From the Book of Durst: 7-Eleven to Sell Hotdog-Flavored Water
Fred Durst of nu metal band Limp Bizkit has one of the most punchable faces in music history...and he has nothing to do with this forthcoming abomination from 7 Eleven. However, I'll still blame him since one of their albums was titled "Chocolate Starfish and the Hot Dog Flavored Water".
Are Bizkit puns forthcoming? Keep on rollin', partnah, you know what time it is. It's time for Choad Rage.

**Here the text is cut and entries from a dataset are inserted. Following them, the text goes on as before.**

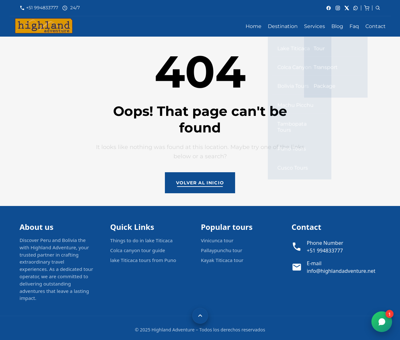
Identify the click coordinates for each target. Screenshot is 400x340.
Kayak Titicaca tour (222, 260)
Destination (283, 26)
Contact (375, 26)
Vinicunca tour (217, 240)
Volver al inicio (200, 182)
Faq (354, 26)
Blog (337, 26)
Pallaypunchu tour (221, 250)
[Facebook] (328, 8)
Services (314, 26)
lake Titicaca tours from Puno (143, 260)
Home (253, 26)
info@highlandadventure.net (341, 270)
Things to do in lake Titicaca (141, 240)
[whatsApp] (355, 8)
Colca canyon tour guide (137, 250)
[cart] (366, 7)
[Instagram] (337, 8)
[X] (346, 8)
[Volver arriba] (200, 316)
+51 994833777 (42, 7)
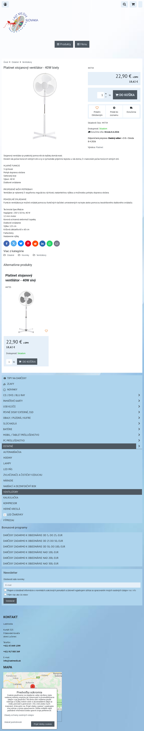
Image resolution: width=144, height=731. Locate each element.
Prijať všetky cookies (43, 724)
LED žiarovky (13, 514)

Hotdog-Flavored Sparkling Water is Coming to 7-Eleven
From 7-Eleven's press release:
"The Big Bite Hot Dog Sparkling Water combines the delicious and mouthwatering experience of 7-Eleven’s iconic Big Bite Hot Dog into one refreshing beverage – ketchup and mustard included. Gone are the days of alternating bites of a hot dog with sips of a beverage, now those on the go can swap the bun for bubbles."
This has to be an April Fool's joke, right?
Take a Look Around. "Details" of the flavor aren't going to be released until...April 1st. Don't hold your breath...like a chump HEYYYY like a chump HEYYYY.
A liquified version of hotdogs, with ketchup and mustard "flavor" included? I wouldn't pay Three Dollar Bill, Y'all.
I'm Still Not 100% Convinced That This is Just an April Fool's Joke
I Guess It Would Be Nice to believe this isn't real, but I don't have Faith in humanity. It makes me want to Break Stuff. I won't allow this to leave my view of people Re-Arranged.
That's enough. I don't do this all for the Nookie.